» CONSEGNA: Trascriva fedelmente il passo del brano in esame che va da "E in questo" a "riconosce) e ferma.".

══ BRANO IN ESAME ══

Nel primo caso bisogna far riferimento all’area semantica della musica, per cui è possibile definire il preludio come un’introduzione strumentale a un componimento musicale, mentre l’accordo è l’esecuzione armoniosa e simultanea di tre o più suoni appartenenti a una stessa tonalità, stando alle norme dell’armonia classica.
Sicuramente Perotti ha preferito il lemma “accordi”, proprio per dare alle “mandole” del v. 14 una capacità espressiva già in sé unitaria e portatrice di un messaggio originario e compiuto. All’armonia dei suoni potrebbe corrispondere quella della natura da cui essi stessi vengono generati. Il termine “preludii”, infatti, non rendeva pienamente l’immagine dell’unità primordiale che il poeta è in grado di cogliere, ma agli altri passa inosservato. Per quel che concerne la revisione del v. 24, il poeta avrà certamente preferito “fissarvi”, poiché in esplicita connessione semantica con “le ferma” del v.8. Tale variazione lessicale non si discosta troppo dal messaggio iniziale e dal lemma di partenza, anzi potremmo dire che lo inglobi: si potrebbero fissare parole in “non mortali rime” senza un processo di traduzione aprioristico? Cos’è la traduzione se non il voler cercare di fissare, in maniera goethiana, l’attimo mediante la parola?
Il testo appare come un’esplicita richiesta, una rivendicazione del desiderio di libertà nel dispiegare il proprio animo al sogno. L’io lirico si fa portavoce e carico non solo delle sue stesse esigenze, ma anche di quelle di ogni poeta, poiché egli necessita “di tutto ciò ch’è inutile alla gente volgare”.
E in questo punto si fa riferimento a tutto ciò che cattura l’attenzione della propria anima sensibile, ciò che sfugge ai più e che invece egli non solo vede, ma chiama (e dunque riconosce) e ferma.
Questa precisazione, quest’accostarsi di parole così accurate e definitorie della natura dell’azione, costituisce un vero e proprio climax ascendente, che rammenta ai lettori il carattere specifico della poesia, e dunque, una delle funzioni della letteratura: fissare, attraverso le parole, ciò che vuol fuggire, quell’attimo che trascolora nell’aria di un paesaggio, in un campo aperto e preda della distrazione.

═══
══ ELENCO RIPORTATO ══

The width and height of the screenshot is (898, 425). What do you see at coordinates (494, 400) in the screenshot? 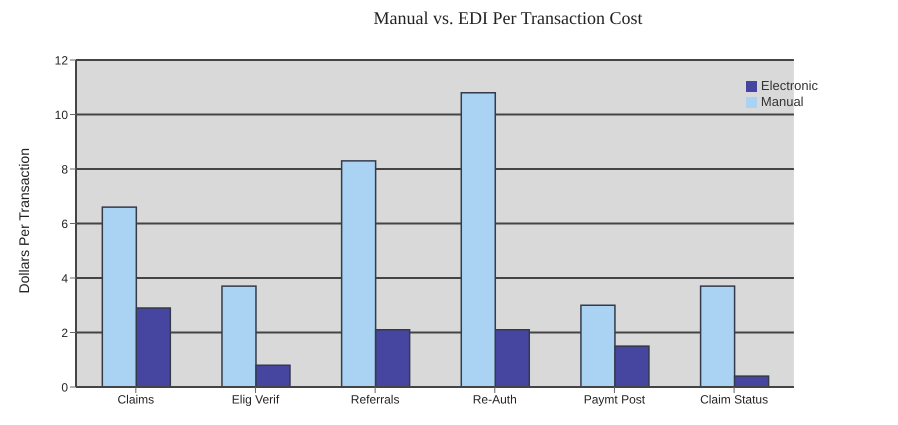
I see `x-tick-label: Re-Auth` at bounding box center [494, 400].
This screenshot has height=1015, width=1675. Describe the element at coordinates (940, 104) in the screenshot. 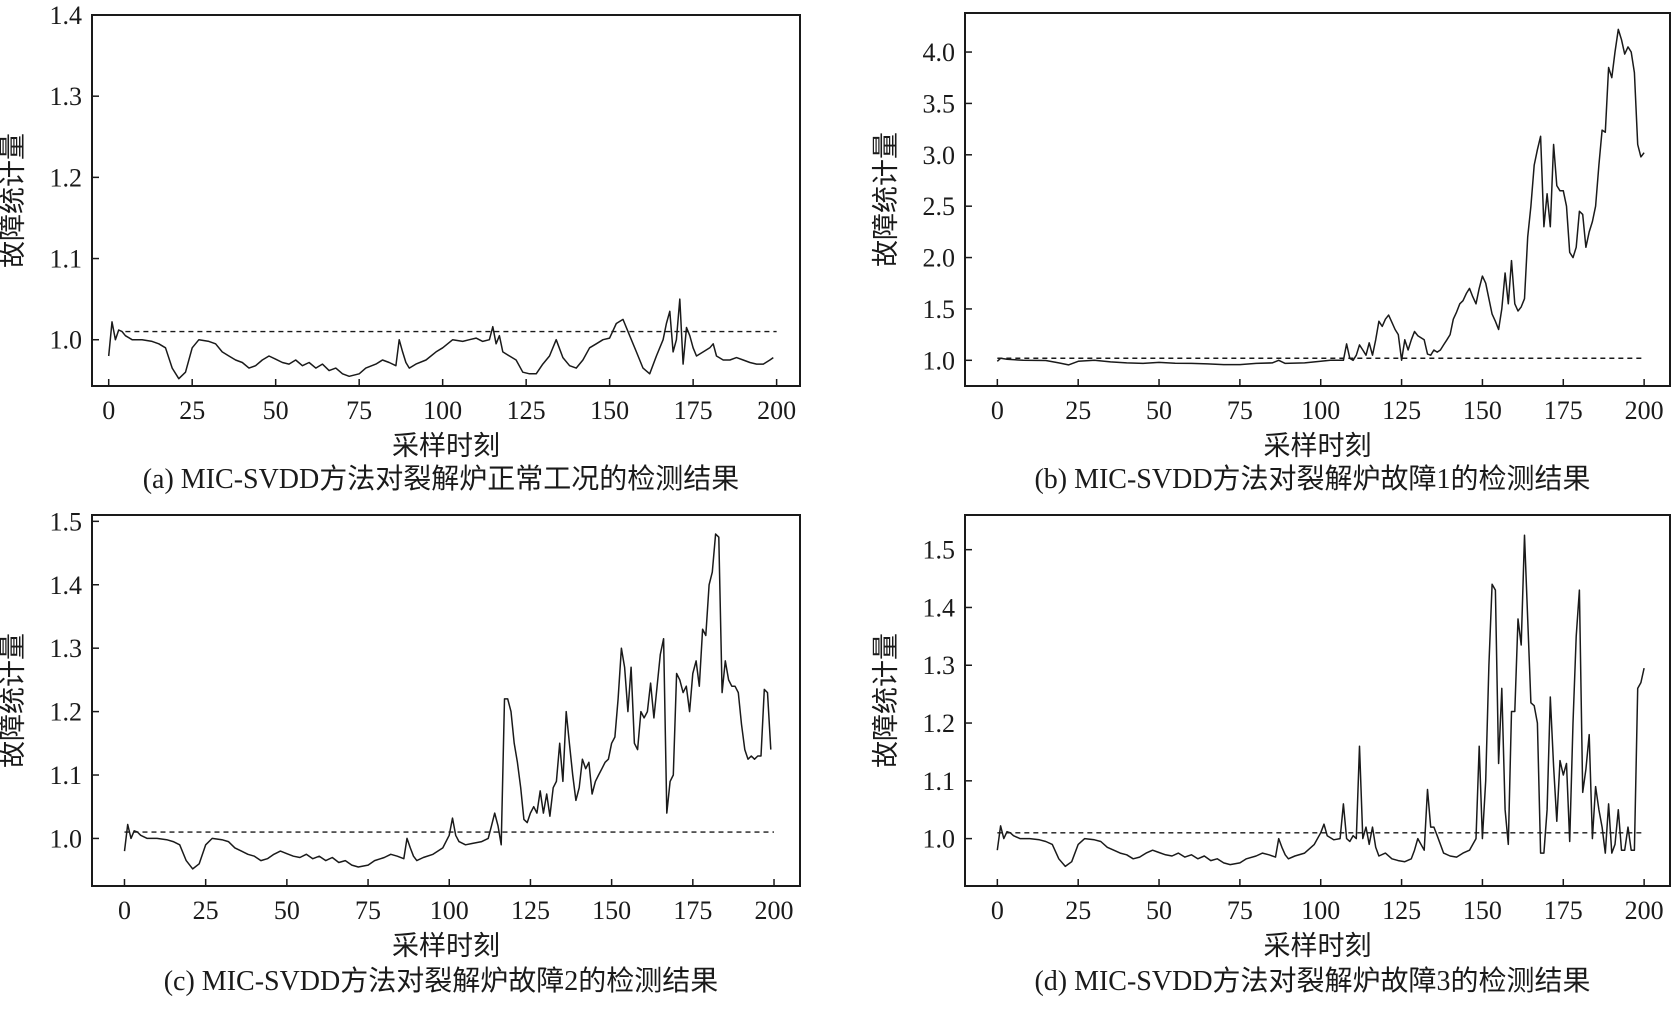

═══
══ ELENCO RIPORTATO ══

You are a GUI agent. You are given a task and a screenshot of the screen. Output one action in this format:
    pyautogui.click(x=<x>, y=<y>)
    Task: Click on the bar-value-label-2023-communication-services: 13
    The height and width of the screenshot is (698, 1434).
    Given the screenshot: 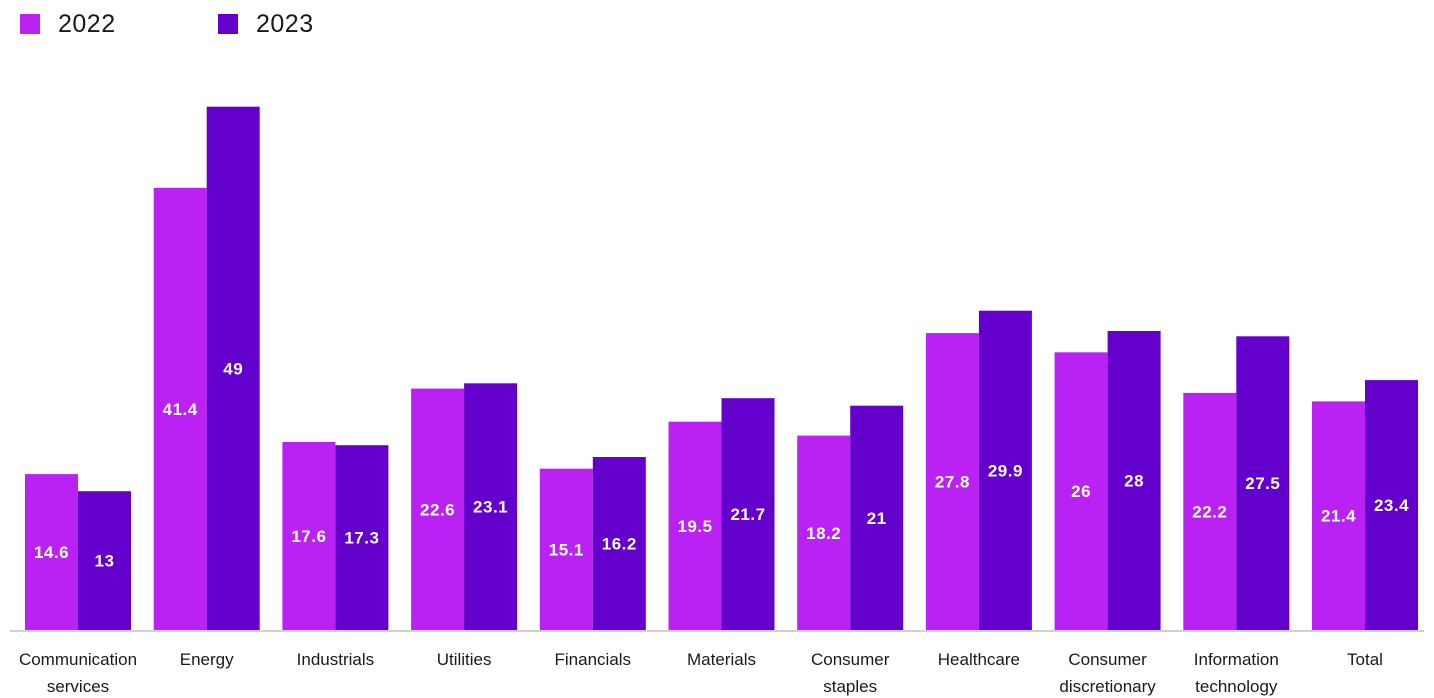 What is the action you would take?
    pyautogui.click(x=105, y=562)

═══

» SPAZIO RISPOSTA:
E in questo punto si fa riferimento a tutto ciò che cattura l’attenzione della propria anima sensibile, ciò che sfugge ai più e che invece egli non solo vede, ma chiama (e dunque riconosce) e ferma.